* INSTRUCTIONS TO FOLLOW:
The expected output is every entry, repeated exactly.

Dataset items:
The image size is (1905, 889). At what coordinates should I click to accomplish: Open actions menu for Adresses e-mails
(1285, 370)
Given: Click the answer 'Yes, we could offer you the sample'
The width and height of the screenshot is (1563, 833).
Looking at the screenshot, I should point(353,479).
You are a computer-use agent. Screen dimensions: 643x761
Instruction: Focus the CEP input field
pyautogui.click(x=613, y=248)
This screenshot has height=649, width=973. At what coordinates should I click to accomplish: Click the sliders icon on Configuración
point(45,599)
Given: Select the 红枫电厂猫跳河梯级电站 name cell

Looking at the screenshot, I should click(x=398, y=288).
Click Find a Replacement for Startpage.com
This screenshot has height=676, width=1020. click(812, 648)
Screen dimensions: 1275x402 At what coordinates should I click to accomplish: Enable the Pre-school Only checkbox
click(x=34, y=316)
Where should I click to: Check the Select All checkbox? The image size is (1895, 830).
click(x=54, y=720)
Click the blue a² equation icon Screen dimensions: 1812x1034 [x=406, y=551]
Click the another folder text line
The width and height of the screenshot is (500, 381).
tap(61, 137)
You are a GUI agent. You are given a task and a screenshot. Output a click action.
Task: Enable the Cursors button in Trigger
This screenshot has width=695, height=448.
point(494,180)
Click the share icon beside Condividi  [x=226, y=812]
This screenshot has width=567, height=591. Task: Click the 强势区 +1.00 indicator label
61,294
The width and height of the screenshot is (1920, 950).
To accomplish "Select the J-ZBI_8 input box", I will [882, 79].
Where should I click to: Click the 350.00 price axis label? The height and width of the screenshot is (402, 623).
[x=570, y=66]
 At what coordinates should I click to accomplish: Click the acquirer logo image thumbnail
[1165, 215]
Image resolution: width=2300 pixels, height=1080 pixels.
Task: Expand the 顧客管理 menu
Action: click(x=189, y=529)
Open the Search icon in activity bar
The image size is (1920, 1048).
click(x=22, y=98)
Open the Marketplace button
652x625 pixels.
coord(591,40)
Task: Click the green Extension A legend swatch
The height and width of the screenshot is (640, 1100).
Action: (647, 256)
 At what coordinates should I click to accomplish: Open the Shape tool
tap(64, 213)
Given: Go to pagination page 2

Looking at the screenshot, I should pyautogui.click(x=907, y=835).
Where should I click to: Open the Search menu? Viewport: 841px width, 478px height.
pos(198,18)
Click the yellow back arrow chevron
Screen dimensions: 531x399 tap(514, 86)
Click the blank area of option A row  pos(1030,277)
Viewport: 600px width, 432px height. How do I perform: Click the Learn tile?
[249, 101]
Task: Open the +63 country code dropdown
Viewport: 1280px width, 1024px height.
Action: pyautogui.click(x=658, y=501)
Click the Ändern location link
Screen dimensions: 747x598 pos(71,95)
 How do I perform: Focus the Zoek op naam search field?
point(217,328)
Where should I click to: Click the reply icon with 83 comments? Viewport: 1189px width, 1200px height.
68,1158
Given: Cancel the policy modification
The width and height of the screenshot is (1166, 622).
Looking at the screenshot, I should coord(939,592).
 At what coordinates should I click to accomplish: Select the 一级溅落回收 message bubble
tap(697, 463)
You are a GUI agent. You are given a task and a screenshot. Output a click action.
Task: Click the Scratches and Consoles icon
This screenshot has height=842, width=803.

* TASK ANSWER:
The image size is (1905, 889). At what coordinates should I click to accomplish: Open actions menu for Adresses e-mails
(1285, 370)
Given: Click the answer 'Yes, we could offer you the sample'
The width and height of the screenshot is (1563, 833).
Looking at the screenshot, I should point(353,479).
You are a computer-use agent. Screen dimensions: 643x761
Instruction: Focus the CEP input field
pyautogui.click(x=613, y=248)
This screenshot has height=649, width=973. At what coordinates should I click to accomplish: Click the sliders icon on Configuración
point(45,599)
Given: Select the 红枫电厂猫跳河梯级电站 name cell

Looking at the screenshot, I should click(x=398, y=288).
Click Find a Replacement for Startpage.com
This screenshot has height=676, width=1020. click(812, 648)
Screen dimensions: 1275x402 At what coordinates should I click to accomplish: Enable the Pre-school Only checkbox
click(x=34, y=316)
Where should I click to: Check the Select All checkbox? The image size is (1895, 830).
click(x=54, y=720)
Click the blue a² equation icon Screen dimensions: 1812x1034 [x=406, y=551]
Click the another folder text line
The width and height of the screenshot is (500, 381).
tap(61, 137)
You are a GUI agent. You are given a task and a screenshot. Output a click action.
Task: Enable the Cursors button in Trigger
This screenshot has width=695, height=448.
point(494,180)
Click the share icon beside Condividi  [x=226, y=812]
This screenshot has width=567, height=591. Task: Click the 强势区 +1.00 indicator label
61,294
The width and height of the screenshot is (1920, 950).
To accomplish "Select the J-ZBI_8 input box", I will [882, 79].
Where should I click to: Click the 350.00 price axis label? The height and width of the screenshot is (402, 623).
[x=570, y=66]
 At what coordinates should I click to accomplish: Click the acquirer logo image thumbnail
[1165, 215]
Image resolution: width=2300 pixels, height=1080 pixels.
Task: Expand the 顧客管理 menu
Action: click(x=189, y=529)
Open the Search icon in activity bar
The image size is (1920, 1048).
click(x=22, y=98)
Open the Marketplace button
652x625 pixels.
coord(591,40)
Task: Click the green Extension A legend swatch
The height and width of the screenshot is (640, 1100).
Action: (647, 256)
 At what coordinates should I click to accomplish: Open the Shape tool
tap(64, 213)
Given: Go to pagination page 2

Looking at the screenshot, I should pyautogui.click(x=907, y=835).
Where should I click to: Open the Search menu? Viewport: 841px width, 478px height.
pos(198,18)
Click the yellow back arrow chevron
Screen dimensions: 531x399 tap(514, 86)
Click the blank area of option A row  pos(1030,277)
Viewport: 600px width, 432px height. How do I perform: Click the Learn tile?
[249, 101]
Task: Open the +63 country code dropdown
Viewport: 1280px width, 1024px height.
Action: pyautogui.click(x=658, y=501)
Click the Ändern location link
Screen dimensions: 747x598 pos(71,95)
 How do I perform: Focus the Zoek op naam search field?
point(217,328)
Where should I click to: Click the reply icon with 83 comments? Viewport: 1189px width, 1200px height.
68,1158
Given: Cancel the policy modification
The width and height of the screenshot is (1166, 622).
Looking at the screenshot, I should coord(939,592).
 At what coordinates should I click to accomplish: Select the 一级溅落回收 message bubble
tap(697, 463)
You are a GUI agent. You are given a task and a screenshot. Output a click action.
Task: Click the Scratches and Consoles icon
This screenshot has height=842, width=803.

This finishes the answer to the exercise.